● TRY IT
Among the entries below, only the lines starting at the one with "[تحميل الصورة 2 في عرض المعرض] (1427, 548)" and ending at the one with "Working at TILL (1089, 1570)", both included, are to be printed exactly.

==== SOURCE DATA

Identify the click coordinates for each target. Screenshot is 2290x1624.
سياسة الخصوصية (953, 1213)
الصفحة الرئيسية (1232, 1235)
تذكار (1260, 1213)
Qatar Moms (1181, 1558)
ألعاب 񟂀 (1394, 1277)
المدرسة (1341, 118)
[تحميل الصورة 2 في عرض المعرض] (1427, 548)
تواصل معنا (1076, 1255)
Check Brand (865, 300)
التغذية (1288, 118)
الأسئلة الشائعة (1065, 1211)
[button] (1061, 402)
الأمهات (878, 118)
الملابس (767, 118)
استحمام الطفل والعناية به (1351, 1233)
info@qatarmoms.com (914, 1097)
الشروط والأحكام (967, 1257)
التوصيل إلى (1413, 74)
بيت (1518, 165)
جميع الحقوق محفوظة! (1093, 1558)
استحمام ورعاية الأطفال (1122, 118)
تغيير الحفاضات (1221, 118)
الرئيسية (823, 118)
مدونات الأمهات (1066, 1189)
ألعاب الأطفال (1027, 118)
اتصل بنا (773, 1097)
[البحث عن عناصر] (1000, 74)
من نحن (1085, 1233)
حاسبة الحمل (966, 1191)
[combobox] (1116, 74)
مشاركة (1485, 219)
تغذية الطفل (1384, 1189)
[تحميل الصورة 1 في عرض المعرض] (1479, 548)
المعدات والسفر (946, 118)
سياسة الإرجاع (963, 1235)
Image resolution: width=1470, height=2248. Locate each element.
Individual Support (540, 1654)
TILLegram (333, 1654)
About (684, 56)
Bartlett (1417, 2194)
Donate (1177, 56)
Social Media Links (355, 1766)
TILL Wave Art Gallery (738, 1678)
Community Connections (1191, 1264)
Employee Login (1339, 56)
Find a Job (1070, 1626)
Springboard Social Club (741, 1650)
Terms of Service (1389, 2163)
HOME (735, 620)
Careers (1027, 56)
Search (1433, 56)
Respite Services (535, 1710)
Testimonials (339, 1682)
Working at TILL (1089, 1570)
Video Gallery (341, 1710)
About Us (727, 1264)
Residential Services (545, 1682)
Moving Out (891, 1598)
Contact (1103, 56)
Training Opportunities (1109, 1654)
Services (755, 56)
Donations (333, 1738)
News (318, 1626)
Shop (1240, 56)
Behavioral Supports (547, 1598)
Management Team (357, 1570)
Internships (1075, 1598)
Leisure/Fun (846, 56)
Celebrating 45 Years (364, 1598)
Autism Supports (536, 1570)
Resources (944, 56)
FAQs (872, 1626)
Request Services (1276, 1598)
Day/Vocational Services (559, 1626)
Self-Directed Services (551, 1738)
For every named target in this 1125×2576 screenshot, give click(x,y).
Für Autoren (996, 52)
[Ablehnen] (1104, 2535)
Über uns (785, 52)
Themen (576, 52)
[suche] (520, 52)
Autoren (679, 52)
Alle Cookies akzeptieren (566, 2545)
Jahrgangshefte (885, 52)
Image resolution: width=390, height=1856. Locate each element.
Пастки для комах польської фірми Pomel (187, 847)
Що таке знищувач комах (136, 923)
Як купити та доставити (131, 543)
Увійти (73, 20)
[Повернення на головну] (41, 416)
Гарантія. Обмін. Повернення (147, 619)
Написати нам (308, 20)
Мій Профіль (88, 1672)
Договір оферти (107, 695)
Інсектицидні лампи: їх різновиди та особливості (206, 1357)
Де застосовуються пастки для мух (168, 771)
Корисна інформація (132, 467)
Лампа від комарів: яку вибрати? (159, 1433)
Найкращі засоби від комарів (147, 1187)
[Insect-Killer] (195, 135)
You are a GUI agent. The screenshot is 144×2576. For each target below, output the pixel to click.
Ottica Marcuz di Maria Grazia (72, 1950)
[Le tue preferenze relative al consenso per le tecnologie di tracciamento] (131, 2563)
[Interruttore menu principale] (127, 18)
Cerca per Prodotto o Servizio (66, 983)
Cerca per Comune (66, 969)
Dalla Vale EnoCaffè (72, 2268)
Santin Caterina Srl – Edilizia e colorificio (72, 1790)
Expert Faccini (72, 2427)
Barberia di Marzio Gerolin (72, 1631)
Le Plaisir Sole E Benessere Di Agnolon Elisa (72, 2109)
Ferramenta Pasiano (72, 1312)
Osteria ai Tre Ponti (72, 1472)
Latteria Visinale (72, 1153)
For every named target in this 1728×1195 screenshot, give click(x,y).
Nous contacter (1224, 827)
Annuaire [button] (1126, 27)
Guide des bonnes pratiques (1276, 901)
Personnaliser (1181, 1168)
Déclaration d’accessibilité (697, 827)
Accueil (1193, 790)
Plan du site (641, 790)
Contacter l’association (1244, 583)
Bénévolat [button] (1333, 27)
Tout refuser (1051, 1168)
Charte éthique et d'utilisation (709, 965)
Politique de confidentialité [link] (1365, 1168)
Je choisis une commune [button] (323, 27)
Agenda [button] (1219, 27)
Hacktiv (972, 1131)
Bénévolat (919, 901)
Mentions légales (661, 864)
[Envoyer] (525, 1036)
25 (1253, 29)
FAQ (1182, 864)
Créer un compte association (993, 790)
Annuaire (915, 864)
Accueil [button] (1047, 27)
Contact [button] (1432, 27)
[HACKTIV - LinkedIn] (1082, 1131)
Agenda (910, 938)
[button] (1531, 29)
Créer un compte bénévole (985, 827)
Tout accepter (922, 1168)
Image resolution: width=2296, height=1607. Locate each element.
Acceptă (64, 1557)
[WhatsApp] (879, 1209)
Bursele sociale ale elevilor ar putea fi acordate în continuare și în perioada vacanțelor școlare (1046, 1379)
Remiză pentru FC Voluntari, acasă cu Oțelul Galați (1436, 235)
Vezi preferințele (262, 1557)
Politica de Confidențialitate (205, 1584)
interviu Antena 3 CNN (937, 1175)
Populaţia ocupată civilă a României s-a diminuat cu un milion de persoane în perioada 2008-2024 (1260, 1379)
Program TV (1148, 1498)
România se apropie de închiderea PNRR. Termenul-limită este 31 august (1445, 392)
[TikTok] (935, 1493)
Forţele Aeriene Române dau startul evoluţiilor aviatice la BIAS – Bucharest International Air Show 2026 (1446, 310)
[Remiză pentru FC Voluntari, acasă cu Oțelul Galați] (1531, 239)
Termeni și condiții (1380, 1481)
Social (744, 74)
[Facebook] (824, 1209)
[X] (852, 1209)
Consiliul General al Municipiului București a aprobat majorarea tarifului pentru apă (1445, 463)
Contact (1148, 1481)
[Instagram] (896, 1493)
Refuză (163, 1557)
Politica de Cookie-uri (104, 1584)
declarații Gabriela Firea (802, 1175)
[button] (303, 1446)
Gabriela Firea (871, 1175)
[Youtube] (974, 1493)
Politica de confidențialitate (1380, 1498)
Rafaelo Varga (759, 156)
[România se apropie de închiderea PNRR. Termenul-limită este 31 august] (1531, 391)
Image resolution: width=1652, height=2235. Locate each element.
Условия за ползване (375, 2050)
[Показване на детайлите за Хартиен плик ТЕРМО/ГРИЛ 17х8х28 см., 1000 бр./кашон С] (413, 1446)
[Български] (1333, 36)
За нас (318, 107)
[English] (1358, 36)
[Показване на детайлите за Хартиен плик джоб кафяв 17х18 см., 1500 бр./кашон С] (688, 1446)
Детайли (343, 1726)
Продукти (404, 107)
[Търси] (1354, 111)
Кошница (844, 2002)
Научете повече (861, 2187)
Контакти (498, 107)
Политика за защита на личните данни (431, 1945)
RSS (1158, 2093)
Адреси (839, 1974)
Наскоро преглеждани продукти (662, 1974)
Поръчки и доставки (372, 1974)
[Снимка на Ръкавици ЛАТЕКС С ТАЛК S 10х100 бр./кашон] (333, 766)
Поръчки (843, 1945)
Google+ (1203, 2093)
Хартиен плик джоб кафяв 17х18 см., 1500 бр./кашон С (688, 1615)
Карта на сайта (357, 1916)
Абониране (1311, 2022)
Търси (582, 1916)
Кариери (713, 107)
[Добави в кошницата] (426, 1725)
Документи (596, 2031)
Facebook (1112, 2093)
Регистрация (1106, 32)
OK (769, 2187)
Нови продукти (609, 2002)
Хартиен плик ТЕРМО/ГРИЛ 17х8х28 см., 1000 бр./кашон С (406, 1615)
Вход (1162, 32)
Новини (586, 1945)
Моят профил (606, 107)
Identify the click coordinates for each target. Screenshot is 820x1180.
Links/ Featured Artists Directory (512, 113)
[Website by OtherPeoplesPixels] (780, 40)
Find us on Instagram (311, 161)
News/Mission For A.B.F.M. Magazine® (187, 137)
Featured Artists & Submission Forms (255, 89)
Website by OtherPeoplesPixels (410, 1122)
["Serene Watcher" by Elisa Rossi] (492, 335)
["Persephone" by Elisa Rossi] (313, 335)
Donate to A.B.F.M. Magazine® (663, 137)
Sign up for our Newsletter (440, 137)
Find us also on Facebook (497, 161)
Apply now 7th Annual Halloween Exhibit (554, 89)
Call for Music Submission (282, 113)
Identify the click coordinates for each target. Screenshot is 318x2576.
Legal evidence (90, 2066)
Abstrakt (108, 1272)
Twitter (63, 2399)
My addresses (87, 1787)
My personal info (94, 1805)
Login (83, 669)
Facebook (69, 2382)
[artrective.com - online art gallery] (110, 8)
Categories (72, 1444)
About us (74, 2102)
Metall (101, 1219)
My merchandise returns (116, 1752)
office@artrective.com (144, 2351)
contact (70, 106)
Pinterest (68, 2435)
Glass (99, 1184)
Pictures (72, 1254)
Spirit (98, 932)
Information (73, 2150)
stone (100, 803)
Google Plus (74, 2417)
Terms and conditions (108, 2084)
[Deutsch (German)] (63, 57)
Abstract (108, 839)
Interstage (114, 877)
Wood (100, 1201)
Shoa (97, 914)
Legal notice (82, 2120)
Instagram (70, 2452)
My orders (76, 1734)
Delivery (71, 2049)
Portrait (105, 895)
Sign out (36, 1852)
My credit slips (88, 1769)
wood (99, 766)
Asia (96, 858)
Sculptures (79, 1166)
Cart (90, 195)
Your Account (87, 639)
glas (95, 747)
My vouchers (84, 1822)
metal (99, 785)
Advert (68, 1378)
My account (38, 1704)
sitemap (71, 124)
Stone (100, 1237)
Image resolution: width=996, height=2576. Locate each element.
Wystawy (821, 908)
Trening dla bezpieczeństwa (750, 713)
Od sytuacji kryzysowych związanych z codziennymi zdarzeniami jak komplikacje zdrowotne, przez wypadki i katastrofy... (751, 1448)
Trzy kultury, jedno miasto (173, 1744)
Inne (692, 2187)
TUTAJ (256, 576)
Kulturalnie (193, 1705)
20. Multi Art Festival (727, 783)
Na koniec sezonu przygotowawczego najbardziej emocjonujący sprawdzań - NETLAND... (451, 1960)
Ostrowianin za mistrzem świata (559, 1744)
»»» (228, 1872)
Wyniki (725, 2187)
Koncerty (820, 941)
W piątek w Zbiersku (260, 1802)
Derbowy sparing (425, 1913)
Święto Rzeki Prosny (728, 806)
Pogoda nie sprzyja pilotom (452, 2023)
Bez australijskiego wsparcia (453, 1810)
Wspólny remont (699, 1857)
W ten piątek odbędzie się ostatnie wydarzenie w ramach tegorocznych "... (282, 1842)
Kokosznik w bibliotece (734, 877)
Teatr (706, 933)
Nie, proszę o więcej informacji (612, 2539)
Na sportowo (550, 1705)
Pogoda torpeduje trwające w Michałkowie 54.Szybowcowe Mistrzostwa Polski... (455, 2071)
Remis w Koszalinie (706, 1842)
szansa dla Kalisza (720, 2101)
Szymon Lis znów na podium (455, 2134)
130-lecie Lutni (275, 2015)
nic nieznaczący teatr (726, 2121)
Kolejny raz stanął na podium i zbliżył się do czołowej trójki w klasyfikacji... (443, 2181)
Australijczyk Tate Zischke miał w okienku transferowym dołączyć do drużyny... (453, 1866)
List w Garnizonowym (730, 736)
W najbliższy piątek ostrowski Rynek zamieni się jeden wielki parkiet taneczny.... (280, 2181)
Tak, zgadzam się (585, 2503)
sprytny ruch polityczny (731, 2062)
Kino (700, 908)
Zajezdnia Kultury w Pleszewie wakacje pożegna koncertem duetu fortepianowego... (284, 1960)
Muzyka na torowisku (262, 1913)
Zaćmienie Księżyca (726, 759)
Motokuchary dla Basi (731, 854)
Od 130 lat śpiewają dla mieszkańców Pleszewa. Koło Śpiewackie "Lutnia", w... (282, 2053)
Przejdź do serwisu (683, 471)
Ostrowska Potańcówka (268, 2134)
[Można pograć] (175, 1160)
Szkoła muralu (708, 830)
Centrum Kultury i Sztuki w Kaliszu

========

● RESULT OF THE EXERCISE
[تحميل الصورة 2 في عرض المعرض] (1427, 548)
تواصل معنا (1076, 1255)
Check Brand (865, 300)
التغذية (1288, 118)
الأسئلة الشائعة (1065, 1211)
[button] (1061, 402)
الأمهات (878, 118)
الملابس (767, 118)
استحمام الطفل والعناية به (1351, 1233)
info@qatarmoms.com (914, 1097)
الشروط والأحكام (967, 1257)
التوصيل إلى (1413, 74)
بيت (1518, 165)
جميع الحقوق محفوظة! (1093, 1558)
استحمام ورعاية الأطفال (1122, 118)
تغيير الحفاضات (1221, 118)
الرئيسية (823, 118)
مدونات الأمهات (1066, 1189)
ألعاب الأطفال (1027, 118)
اتصل بنا (773, 1097)
[البحث عن عناصر] (1000, 74)
من نحن (1085, 1233)
حاسبة الحمل (966, 1191)
[combobox] (1116, 74)
مشاركة (1485, 219)
تغذية الطفل (1384, 1189)
[تحميل الصورة 1 في عرض المعرض] (1479, 548)
المعدات والسفر (946, 118)
سياسة الإرجاع (963, 1235)
Image resolution: width=1470, height=2248. Locate each element.
Individual Support (540, 1654)
TILLegram (333, 1654)
About (684, 56)
Bartlett (1417, 2194)
Donate (1177, 56)
Social Media Links (355, 1766)
TILL Wave Art Gallery (738, 1678)
Community Connections (1191, 1264)
Employee Login (1339, 56)
Find a Job (1070, 1626)
Springboard Social Club (741, 1650)
Terms of Service (1389, 2163)
HOME (735, 620)
Careers (1027, 56)
Search (1433, 56)
Respite Services (535, 1710)
Testimonials (339, 1682)
Working at TILL (1089, 1570)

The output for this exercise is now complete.